Escreve Hugo ao amigo: “Vês, não falo como muitas pessoas inteligentes e originais; basta ir até minhas prateleiras para encontrar livros profundos, fascinantes e envolventes, a tal ponto de me perder neles até que os pensamentos e as sensações humanas e livrescas cheguem a anular meus pensamentos e sensações e se coloquem no lugar deles.” A aversão à citação deve ser combatida: não está já quase tudo dito, e dito com maior perfeição, de modo que nos cabe pouco mais do que uma arte combinatória do que foi dito antes do nosso tempo ou no nosso tempo?

Pedido:
Redigite o texto extraído na íntegra, sem mudar nenhuma palavra ou sinal. Baseie-se somente no texto extraído.

Dados fornecidos:
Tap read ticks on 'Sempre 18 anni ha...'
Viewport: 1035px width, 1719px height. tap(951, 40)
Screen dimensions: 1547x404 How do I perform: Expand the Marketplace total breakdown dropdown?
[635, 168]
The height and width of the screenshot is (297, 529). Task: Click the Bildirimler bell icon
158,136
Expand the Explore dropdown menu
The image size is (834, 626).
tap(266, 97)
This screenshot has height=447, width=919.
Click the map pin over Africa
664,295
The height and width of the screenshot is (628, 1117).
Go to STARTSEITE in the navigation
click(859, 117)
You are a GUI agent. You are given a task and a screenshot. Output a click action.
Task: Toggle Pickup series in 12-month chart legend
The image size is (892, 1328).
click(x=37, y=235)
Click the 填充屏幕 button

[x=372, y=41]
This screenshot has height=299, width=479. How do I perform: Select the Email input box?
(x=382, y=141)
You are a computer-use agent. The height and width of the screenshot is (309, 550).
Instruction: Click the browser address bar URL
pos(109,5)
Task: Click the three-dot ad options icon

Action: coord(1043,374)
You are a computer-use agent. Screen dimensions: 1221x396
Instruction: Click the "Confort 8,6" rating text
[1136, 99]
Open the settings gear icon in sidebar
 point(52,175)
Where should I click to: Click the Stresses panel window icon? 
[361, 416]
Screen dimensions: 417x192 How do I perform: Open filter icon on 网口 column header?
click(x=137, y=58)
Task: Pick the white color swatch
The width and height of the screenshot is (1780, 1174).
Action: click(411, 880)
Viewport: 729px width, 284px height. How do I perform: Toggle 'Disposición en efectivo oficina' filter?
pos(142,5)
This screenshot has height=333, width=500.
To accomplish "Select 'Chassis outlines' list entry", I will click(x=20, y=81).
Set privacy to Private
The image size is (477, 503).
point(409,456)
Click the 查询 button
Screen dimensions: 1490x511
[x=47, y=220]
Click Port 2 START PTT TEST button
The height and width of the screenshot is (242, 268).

Resposta do exercício:
Escreve Hugo ao amigo: “Vês, não falo como muitas pessoas inteligentes e originais; basta ir até minhas prateleiras para encontrar livros profundos, fascinantes e envolventes, a tal ponto de me perder neles até que os pensamentos e as sensações humanas e livrescas cheguem a anular meus pensamentos e sensações e se coloquem no lugar deles.” A aversão à citação deve ser combatida: não está já quase tudo dito, e dito com maior perfeição, de modo que nos cabe pouco mais do que uma arte combinatória do que foi dito antes do nosso tempo ou no nosso tempo?